In a culture, in a mindset, dominated by instantaneous satisfaction, the concept of waiting patiently for God for days, months, years is almost inconceivable to us. We often can’t wrap our heads around why God would have us wait for Him. Or why others we know can’t seem to get out of the darkness and we have to wait for them and with them. Why in the dark night of the soul, he doesn’t snap his fingers and make the day dawn. Yet even in the darkness, especially in the darkness, God calls us to “[t]rust in the Lord with all [our] hearts and lean not on [our] own understanding” (Proverbs 3:5).  Tell me, when do we actually really get to do this, fully trust in God, except in those times where it feels like he isn’t there. If every day is the fire consuming the altar, is God’s spirit poured out from heaven, if he’s always overwhelmingly present, where do we learn to trust in Him? To be still before Him? To wait patiently for Him? To be still and know that He is God? It’s in our desserts, it’s in our prisons, it’s in the dark nights of the soul.

There is the one thing that we can do in the stillness, in the dark, as we wait, and that is know who God is by remembering, remembering the times he has been there historically for humanity, individually in our own lives, and the promises he has kept and made to us.

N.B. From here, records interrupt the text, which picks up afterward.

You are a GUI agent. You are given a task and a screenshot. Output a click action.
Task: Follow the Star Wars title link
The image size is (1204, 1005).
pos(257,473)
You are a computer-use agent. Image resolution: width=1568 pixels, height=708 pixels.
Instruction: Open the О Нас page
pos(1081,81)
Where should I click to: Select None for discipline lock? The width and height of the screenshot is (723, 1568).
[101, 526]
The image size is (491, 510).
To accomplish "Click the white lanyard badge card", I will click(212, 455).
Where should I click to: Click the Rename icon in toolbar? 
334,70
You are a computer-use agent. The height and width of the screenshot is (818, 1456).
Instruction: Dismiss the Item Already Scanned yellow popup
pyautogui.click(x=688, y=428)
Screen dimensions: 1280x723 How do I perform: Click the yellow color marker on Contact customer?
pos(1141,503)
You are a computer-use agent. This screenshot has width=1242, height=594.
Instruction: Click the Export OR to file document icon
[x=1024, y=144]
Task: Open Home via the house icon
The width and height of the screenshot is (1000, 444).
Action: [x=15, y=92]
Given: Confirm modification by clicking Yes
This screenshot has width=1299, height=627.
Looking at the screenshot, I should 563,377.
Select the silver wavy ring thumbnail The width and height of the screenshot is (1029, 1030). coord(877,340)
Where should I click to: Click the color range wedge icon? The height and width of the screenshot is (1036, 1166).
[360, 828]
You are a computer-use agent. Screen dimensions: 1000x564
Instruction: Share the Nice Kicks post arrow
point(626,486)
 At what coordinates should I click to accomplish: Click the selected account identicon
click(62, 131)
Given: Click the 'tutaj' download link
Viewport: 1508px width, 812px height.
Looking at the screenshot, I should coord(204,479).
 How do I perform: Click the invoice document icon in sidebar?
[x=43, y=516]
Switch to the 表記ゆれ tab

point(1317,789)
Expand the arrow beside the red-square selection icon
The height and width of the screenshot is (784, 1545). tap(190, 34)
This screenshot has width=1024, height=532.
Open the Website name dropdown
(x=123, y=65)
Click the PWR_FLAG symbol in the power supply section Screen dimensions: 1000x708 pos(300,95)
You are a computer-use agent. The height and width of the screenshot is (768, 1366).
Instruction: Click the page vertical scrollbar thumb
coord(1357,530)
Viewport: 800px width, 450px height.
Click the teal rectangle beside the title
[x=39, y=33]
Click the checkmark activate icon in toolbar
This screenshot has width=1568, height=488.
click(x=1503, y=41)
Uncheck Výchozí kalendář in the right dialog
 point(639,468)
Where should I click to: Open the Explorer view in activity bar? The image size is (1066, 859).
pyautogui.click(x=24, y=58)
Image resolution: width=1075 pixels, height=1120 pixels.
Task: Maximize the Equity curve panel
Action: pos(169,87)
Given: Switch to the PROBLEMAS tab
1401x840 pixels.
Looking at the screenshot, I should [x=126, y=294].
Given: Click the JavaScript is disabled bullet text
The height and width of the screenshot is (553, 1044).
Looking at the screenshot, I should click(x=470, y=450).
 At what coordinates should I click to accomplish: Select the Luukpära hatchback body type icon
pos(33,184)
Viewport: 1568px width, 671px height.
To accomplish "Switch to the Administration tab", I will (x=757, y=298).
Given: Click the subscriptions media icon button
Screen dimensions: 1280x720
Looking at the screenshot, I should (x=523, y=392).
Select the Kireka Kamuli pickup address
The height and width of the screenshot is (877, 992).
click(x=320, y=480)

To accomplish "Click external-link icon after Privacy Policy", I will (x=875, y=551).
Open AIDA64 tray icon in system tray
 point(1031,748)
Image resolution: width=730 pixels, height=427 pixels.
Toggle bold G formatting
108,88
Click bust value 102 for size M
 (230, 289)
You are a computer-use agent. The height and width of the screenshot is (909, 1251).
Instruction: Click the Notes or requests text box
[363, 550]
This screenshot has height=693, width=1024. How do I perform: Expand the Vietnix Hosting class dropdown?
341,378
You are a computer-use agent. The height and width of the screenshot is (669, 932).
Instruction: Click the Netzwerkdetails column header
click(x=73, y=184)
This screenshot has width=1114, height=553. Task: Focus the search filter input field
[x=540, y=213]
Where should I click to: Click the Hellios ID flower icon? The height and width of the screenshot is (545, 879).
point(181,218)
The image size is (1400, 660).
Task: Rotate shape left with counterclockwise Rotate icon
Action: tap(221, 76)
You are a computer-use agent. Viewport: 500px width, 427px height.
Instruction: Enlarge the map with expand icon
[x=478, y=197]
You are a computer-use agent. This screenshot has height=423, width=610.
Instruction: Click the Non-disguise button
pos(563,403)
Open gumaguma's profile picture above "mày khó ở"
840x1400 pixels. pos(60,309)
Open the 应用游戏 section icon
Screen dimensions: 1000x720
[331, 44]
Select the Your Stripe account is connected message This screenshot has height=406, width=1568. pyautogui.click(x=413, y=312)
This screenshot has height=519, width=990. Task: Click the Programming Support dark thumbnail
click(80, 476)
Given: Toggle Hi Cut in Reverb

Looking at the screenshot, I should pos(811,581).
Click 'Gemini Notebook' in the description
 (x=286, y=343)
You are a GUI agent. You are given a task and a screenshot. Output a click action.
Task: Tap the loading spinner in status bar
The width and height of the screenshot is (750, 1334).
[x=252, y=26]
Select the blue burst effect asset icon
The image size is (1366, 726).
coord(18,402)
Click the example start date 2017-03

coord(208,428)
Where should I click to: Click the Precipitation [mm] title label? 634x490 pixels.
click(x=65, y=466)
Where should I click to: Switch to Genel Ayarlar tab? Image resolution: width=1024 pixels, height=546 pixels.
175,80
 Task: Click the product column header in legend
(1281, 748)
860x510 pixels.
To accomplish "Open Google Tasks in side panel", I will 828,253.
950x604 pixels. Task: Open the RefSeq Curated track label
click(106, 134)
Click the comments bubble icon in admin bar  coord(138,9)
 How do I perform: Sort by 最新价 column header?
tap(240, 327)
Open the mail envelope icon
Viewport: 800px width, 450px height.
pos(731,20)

It’s what Jesus does when he is confronted with the dark night of the soul. Jesus, the Son of God, God himself, cries out on the cross “My God, my God why have you forsaken me?” When does so, in the midst of pain and darkness, he is quoting Psalm 22, which moves from despair to remembering who God is and how He is faithful to us. Psalm 22 the words of David, the words of Jesus reads  “My God, my God, why have you forsaken me? Why are you so far from saving me, so far from the words of my groaning?  O my God, I cry out by day, but you do not answer, by night, and am not silent.  Yet you are enthroned as the Holy One; you are the praise of Israel. In you our fathers put their trust; they trusted and you delivered them.  They cried to you and were saved; in you they trusted and were not disappointed.”

I leave it to you, whatever season your spiritual walk may be in, to remember individually the times God has been there for you, the places that he has shown up. Remember that God is faithful to keep his promises and that even the darkest night eventually has a dawn. That most often the dark night of the soul is the only place we grow in spiritual meekness, patience, and trust in the Lord. That when God says to wait patiently for him, to be still and know Him, to remember who He is and the promises He has made, He is faithful, his promises are an anchor for our souls (Hebrews 6:19).